Let’s get one thing out into the open right away: there isn’t a single show on TV right now that uplifts your spirits like Heartstopper. Each episode is like going to the ice cream parlor with friends on a hot summer’s day, or bundling up with your favorite book and hot chocolate on a winter’s night. Originally based on a set of graphic novels by Alice Oseman, the Netflix adaptation of the story shows the journey of English schoolboys Nick Nelson (Kit Connor) and Charlie Spring (Joe Locke) as they unravel their romantic feelings for one another slowly but surely. The first season saw rugby player Nick undergo a sexual awakening via his love for Charlie, while the latter already knows what he likes, but has years of bullying and trauma to heal from.
The second season, which was released on Netflix worldwide on Aug. 3, continues to peel back the complex layers of these characters, mainly Nick’s struggles with coming out as bisexual to his classmates and family members. As the season progresses, Nick gradually progresses to the point where he posts on Instagram that he and Charlie are boyfriends. This public proclamation of love is something we all knew he would have the strength to manifest, and it’s the tender and heartwarming way that the writers and actors of this show so brilliantly handle this plot arc that pushes the season through its eight episodes.

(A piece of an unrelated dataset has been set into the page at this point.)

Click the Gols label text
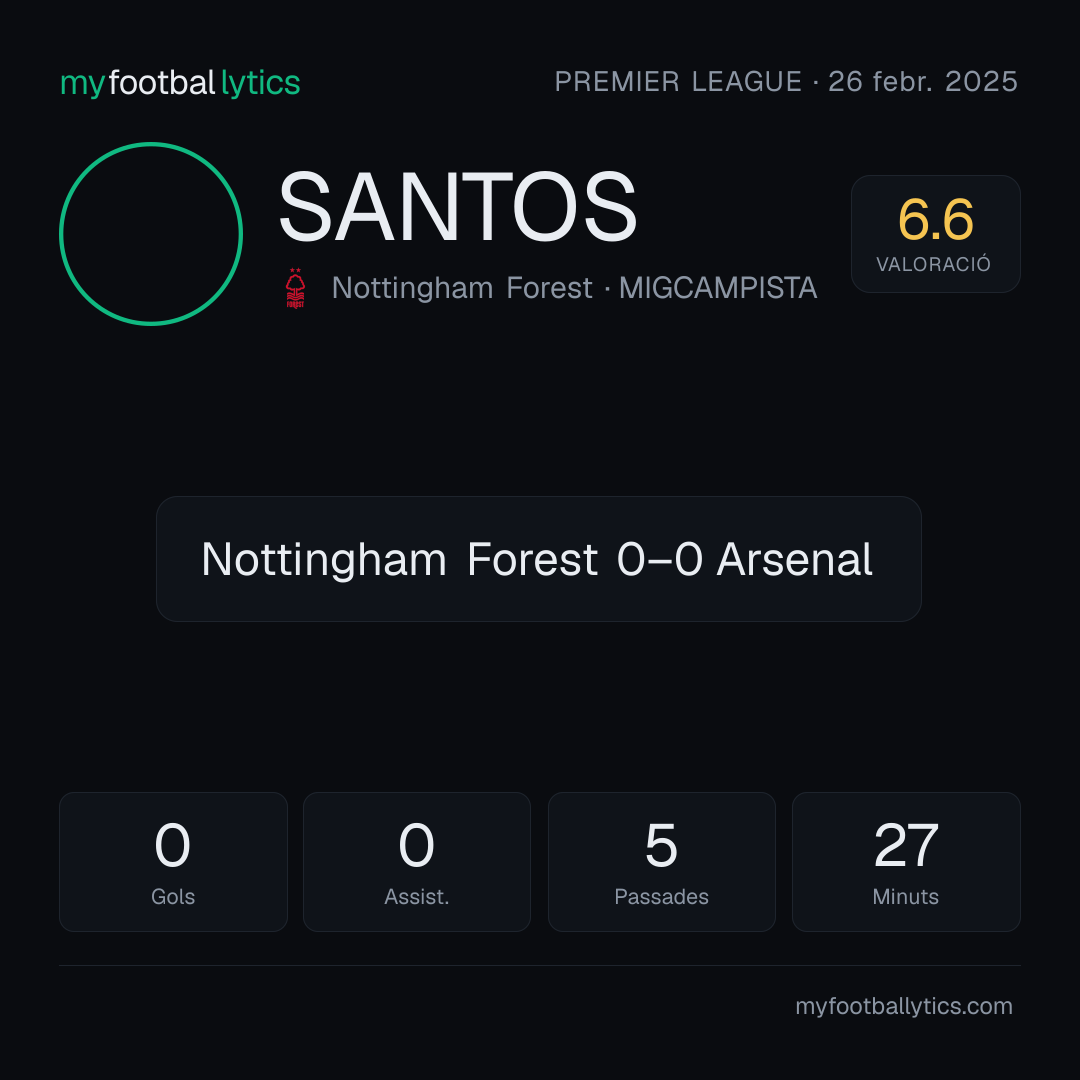The height and width of the screenshot is (1080, 1080). [x=173, y=897]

While this part of the show is the meat and potatoes of the experience, and it’s done with impeccable grace and eloquence, coming out has been depicted in almost every LGBTQ+ show before it. Nick and Charlie’s story certainly isn’t revelatory in this way, but there is another plotline that takes the mantle as the most important in the second season, and it’s certainly not what audiences who haven’t read the comic books would have expected.
As Nick and Charlie head to Paris for a school field trip after their exams are completed, Nick starts to put a lot of pressure on himself to come out. This is theoretically supposed to make the trip more adventurous and exciting with the couple getting to be open with the world. But the impending honesty of their relationship doesn’t affect only Nick’s mental health. Charlie is almost always the character who plays the perfect teammate, whether it’s for Nick or his friends Tao (William Gao), Elle (Yasmin Finney), and Isaac (Tobie Donovan). Sweet and unselfish, Charlie doesn’t ever give himself a chance to focus on his own well-being. When he passes out in the Louvre in front of Nick and his friends, it’s a wake-up call for both the show’s characters and the audience that something is deeply wrong.

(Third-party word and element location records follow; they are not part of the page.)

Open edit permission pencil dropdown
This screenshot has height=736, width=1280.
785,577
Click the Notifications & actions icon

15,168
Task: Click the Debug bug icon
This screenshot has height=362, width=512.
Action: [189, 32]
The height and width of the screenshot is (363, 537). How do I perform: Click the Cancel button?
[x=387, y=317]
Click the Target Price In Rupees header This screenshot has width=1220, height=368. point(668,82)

Charlie is seen ignoring food or eating very little when others are neck-deep in a big lunch or dinner. Even an ice cream cone is resistible to him, and he often passes everything off with the excuse that he isn’t hungry. Fortunately, Charlie finally opens up to Nick that he often doesn’t eat because it’s the only way he feels in control of his life. Devastated, Nick’s boyfriend-antennas go off quite frequently for the ensuing episodes, often resulting in him encouraging Charlie to eat.
Nick even starts researching eating disorders in one of the final episodes, with the camera panning to Nick’s mother (Olivia Colman) washing the dishes. Perhaps this is foreshadowing that Nick will go to his mom for help and advice in the third season concerning Charlie. As their romance grows even deeper, the two boys continue to show an impressive maturity. Their concern for one another is admirable and much more advanced than most adult couples.

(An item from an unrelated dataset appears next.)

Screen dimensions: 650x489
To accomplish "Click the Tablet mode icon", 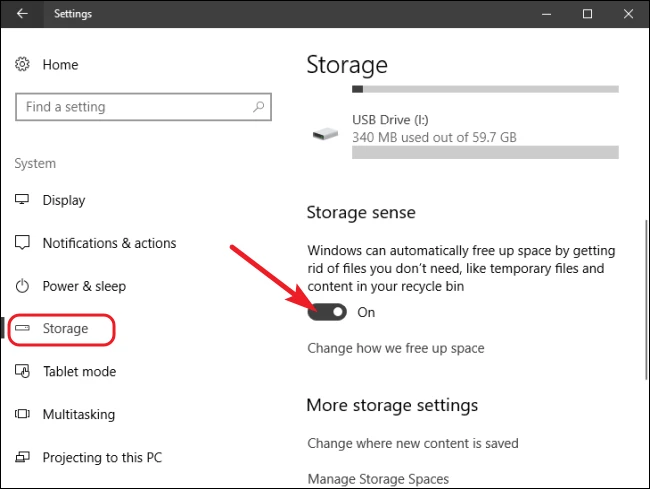I will [x=23, y=371].
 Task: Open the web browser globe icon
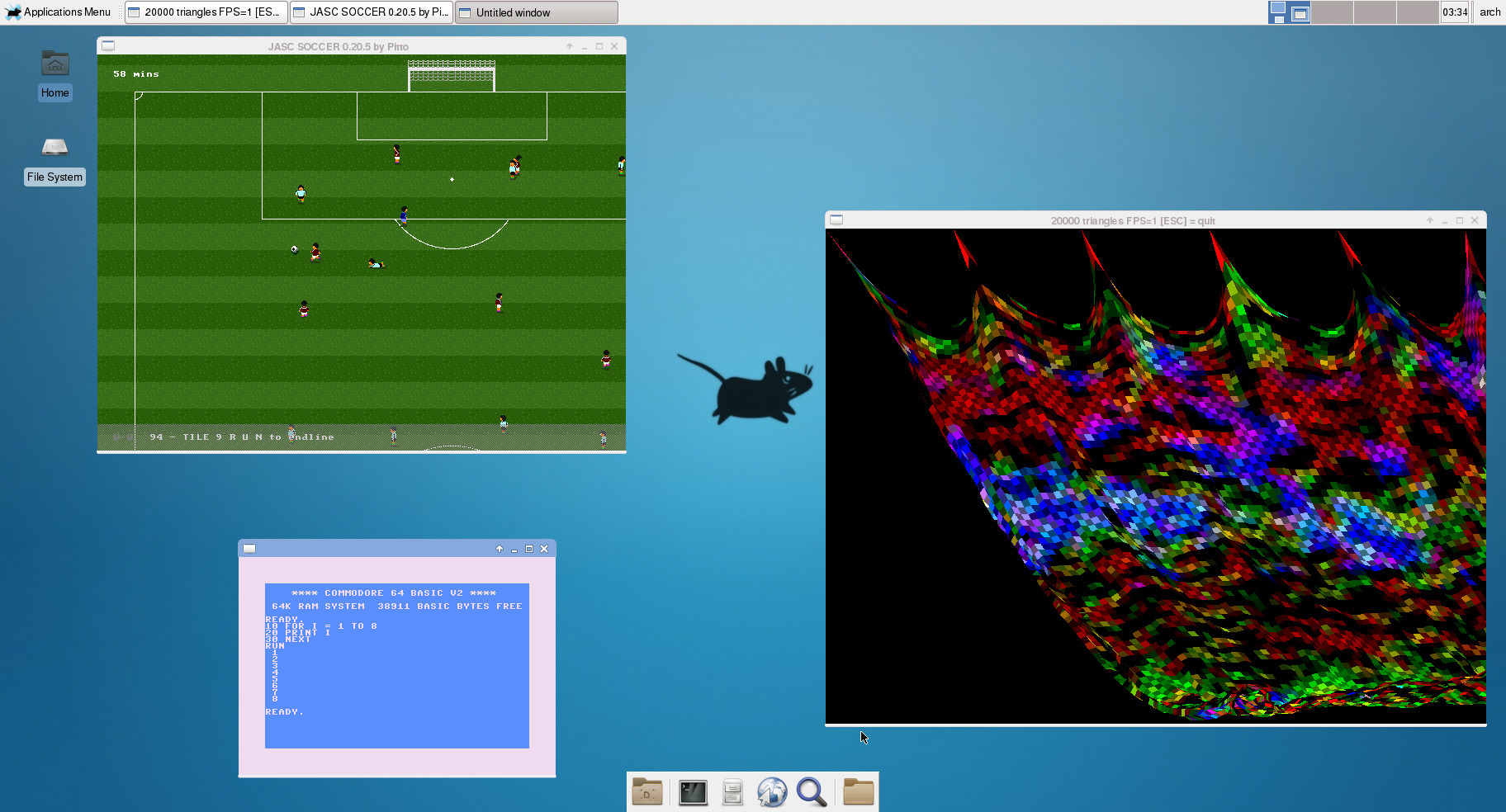pos(772,792)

Just like every other issue that is touched upon in the show, Charlie’s eating disorder is related to the audience in an honest, respectful, and teen-friendly tone. Heartstopper makes the most serious topics seem palatable, almost like they are mountains that just haven’t been climbed yet. Eating disorders are so prevalent among adolescents, and they are even more grave for LGBTQ+ teens. The Trevor Project and the National Eating Disorder Association claim that over 50% of queer people between 13 and 24 years old have had an eating disorder at some point. The media portrayal of this certainly doesn’t line up with how devastating these issues have been in the real world.
Heartstopper bringing this to the forefront of its second season and making time for it with so many other plotlines to worry about once again shows its power to balance pressing matters with gratifying outcomes. When stories are adapted from book to screen, sometimes you can’t fit everything from the source material. The Netflix series making it a priority gives us hope that the third season will be just as beautiful as the first two with these contemporary problems being given credence and care.
Heartstopper always has an aura of innocence hovering around it like a protective shield. With so many queer shows focused on horrifying upbringings and homophobia, Alice Oseman’s series is a bed of fresh flowers and positivity. Every potentially negative or depressing arc is spun into a glass-half-full version of itself. The characters always get a happily ever after, something that LGBTQ+ folks don’t often get in real life. The show’s willingness and ability to touch upon very steep issues while letting its young audience know that everyone can overcome anything is a special mix that’s hard to match. Thank goodness this show exists. More than just representation, Heartstopper is a call to action and a utopic escape all in one.
All eight episodes of Heartstopper season 2 are available to stream on Netflix now.